This unsightly museum of useless things was the occupation of Frau Brohl and Frau Marker’s lives, and here Malvine grew up to be the pretty girl to whom we have been introduced at the Ellrichs’. Her mother was a sort of elder sister to her, and the only authority in the house was the grandmother. She ordered the servants, and her daughter paid her the same timid reverence as in the time of her short frocks. Frau Marker seldom opened her lips except to eat, or to answer her mother in a parrot-like sort of echo. Frau Brohl’s energetic spirit stirred even in these narrow boundaries. She did not feel at home in Berlin; she met no one she knew in the streets, and in fact knew no one, and this feeling of being among strangers, as if at some out-of-the-way fair, made her so uneasy that she hardly ever went out. Often since Marker’s death she had thought of returning to Stettin, but when she reflected how dreadful it would be to pack up and unpack again all the thousand pieces of work, her courage failed her. All the same she lived with her heart and soul in Stettin. A local paper from Stettin was her only reading. She kept up a regular correspondence with all her old acquaintances, who gave her news of all the engagements, marriages, births, and deaths of the rich people she had known. If Stettin people of good standing came to Berlin she called on them and invited them to dinner, when her former celebrated triumphs in cookery were repeated. If she found out that any wealthy inhabitants of Stettin had been in Berlin without informing her of the fact, she took it so much to heart that she had to go to bed for a week. A few Stettin families, who in the course of the year emigrated to the capital, constituted her circle of visiting acquaintances, enlarged later by Malvine’s school friends, and introductions at their houses. The connection with the Ellrichs was through the Stettin circle. Frau Brohl gave a large soiree twice in the course of the winter, when the invitations they had received were returned. Since Malvine was grown up there had been dancing, although the small size of the drawing-room, and the displacement of all Frau Brohl’s needlework, set everything in great confusion.
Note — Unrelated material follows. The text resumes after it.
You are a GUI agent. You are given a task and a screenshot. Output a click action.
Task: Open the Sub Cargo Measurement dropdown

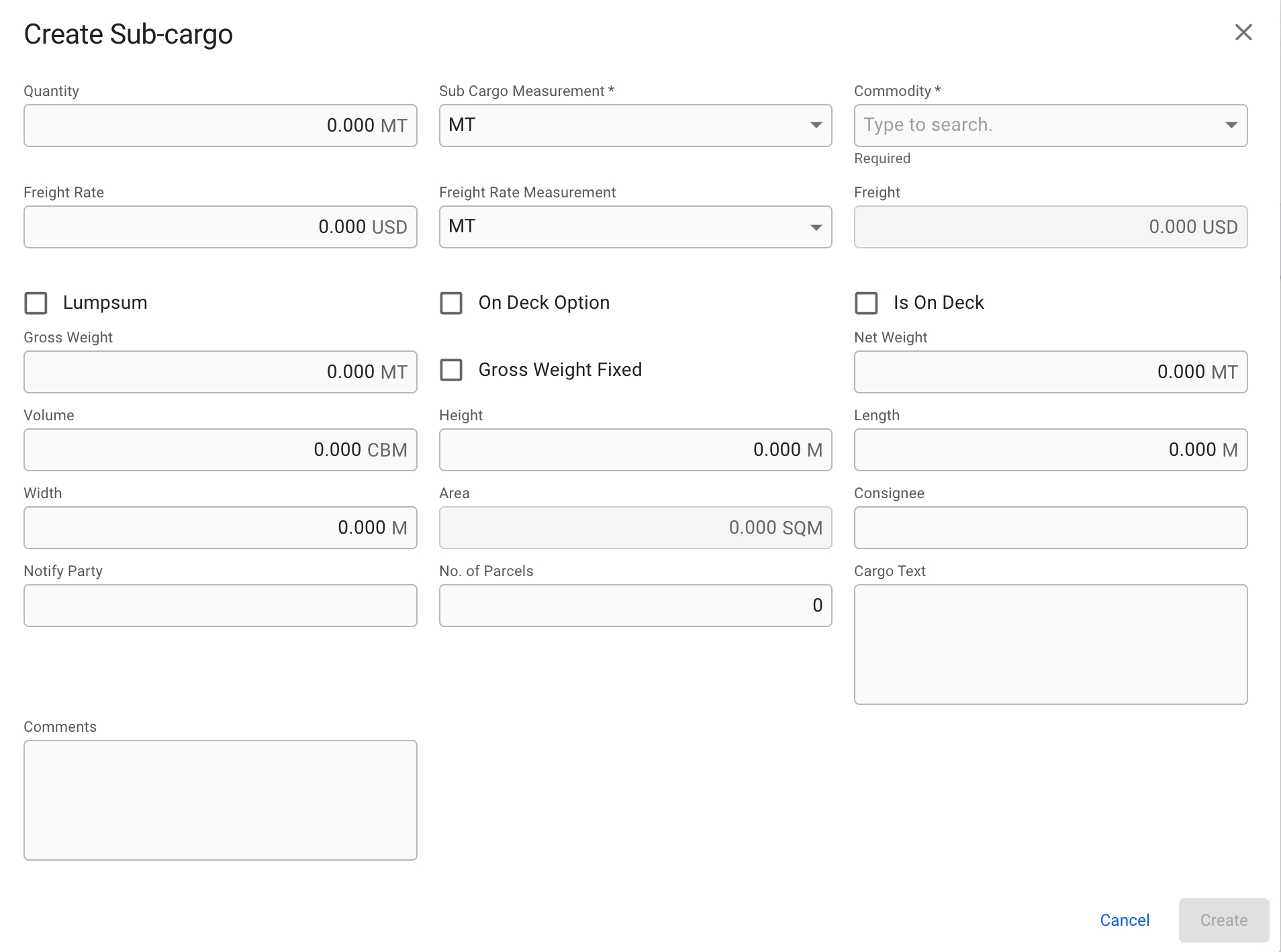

This kind of life and its surroundings naturally could not develop Malvine’s mind and character in any high degree. She missed any stimulus from her mother or from her grandmother; she only learned to respect rich people, to fathom the mysteries of the kitchen, and to cultivate a taste for peculiar and original fancy work; she was, however, a good-tempered, rather slow-witted girl, of well-balanced mind, without a trace of capriciousness or the nervous temperament so common to city life; within her limited view of things she had a good, honest intelligence, and with her plump figure and her round, rosy face, which bore witness to her grandmother’s kitchen, she was very comely in men’s eyes.

Paul Haber had already become acquainted with the flat in the Lutzowstrasse during the winter before the war, and he liked the quiet he found in the corners of the little rooms, and in the muffled voices of these three women. The friendship was continued during the war by means of frequent letters, and on his home-coming Paul renewed his visits with pleasure. By cautious inquiries he had gathered that Malvine had sixty thousand thalers in cash as her dowry, and would inherit double that sum. Her modest, quiet, amiable disposition made him drift into a strong attachment; her appearance was sufficiently womanly and charming, and her steady, practical views on things, utterly unromantic an unenthusiastic, harmonized entirely with his own. It was refreshing for him to hear her chatter about people and things with the calm good sense of a Philistine, especially in a society where the bombastic and exaggerated talk of original, poetically minded young ladies had repelled and bored him. At his first meeting with Malvine Marker he had thought that she was the wife for him, and since he had become friendly with her and her circle, he said to himself, “This one and no other.”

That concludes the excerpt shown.